ENMU presidential race runs its course

By Michelle Seeber

Brett Trembly, a senior at Eastern New Mexico University, recently was named student body president — but not until waves created by students opposing his election were smoothed out by the student body’s supreme court.
Gary Musgrave, vice president of Student Affairs and Associated Students of Eastern New Mexico University, said there were some reported violations, “so we wanted to make sure the students got a chance to use the process and let it run its course.
“They did, and I think they made the right decisions.”
There were three candidates — Brett Trembly, Fabian Guzman and incumbent Bob Cornelius. Trembly had been declared the winner by popular vote.
However, each camp filed a complaint against the other after the election, Musgrave said.
“Whenever you’ve got that kind of discord, you want to make sure all of the student bodies have a chance to air their grievances,” he said.
The Supreme Court of the Associated Students of Eastern New Mexico University — after hearing all sides — determined Trembly would remain student body president.
The five-member court was made up of students Jared Morris, Susan Dew, Sarah Barger, Shante Hammons and Chief Justice Juan Marquez. Marquez was unable to attend all the hearings.
Once their decisions were made, they recommended to ENMU regents who the new president should be, Musgrave said.
“I’ve been observing this process from the beginning,” he said. “Our students worked hard, and I think they made some good decisions.”
It all began when Guzman was disqualified for allegedly violating the ENMU Code of Elections. At issue was whether he was responsible for an unapproved e-mail going out to Hispanic students that mentioned his candidacy.
Nancy Varelas, an ENMU student advisor, said she distributed the e-mail in an advisory capacity, not because she was promoting Guzman’s campaign.
ENMU student Kane Wyatt, acting as Guzman’s attorney, asked for an election recall.

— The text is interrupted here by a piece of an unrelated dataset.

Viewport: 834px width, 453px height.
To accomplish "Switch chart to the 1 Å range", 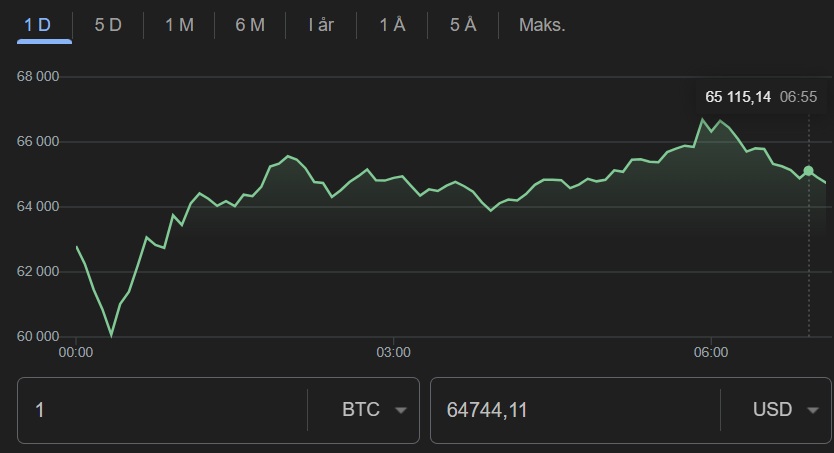I will [392, 25].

In addition, Robert Seyler, representing Cornelius, asked that Trembly be disqualified on the grounds that Trembly supporters were accused of escorting students to vote within the 20-foot perimeter of the ballot box.
Then, ENMU student Bob Turnbough circulated a petition on behalf of the student body and got 296 signatures requesting a re-vote.
Trembly denied charges of wrongdoing.
The student supreme court, after hearing all sides, nullified Guzman’s disqualification. They then determined to drop all charges against Trembly.
Their advisor, Ramon Garcia, told the judges to close the matter regarding the petition presented by Turnbough.
Guzman said he had mixed feelings about the outcome.
“It’s so late now in the semester, it’s pretty much out of our control,” he said.
Regarding the accusations made against him, he said, “It was called illegal campaigning. An organization I was a part of sent out an e-mail, but I didn’t have anything to do with it. Things I said at a forum and in The Chase (student newspaper) were in the E-mail. It just provided information about myself.
“It happened the day of the election,” he said of the e-mail. “There was voting behavior on my opponent’s part that wasn’t done by the guidelines. Eighty-two votes were unaccounted for. If they had been accounted for, it might have made the vote closer, even though I wouldn’t have won.”
Asked if he planned to seek the student body president seat again, he said, “I’ll be a senior next year, so I don’t have any plans on running again.”
Neither Cornelius nor Trembly could be reached for comment.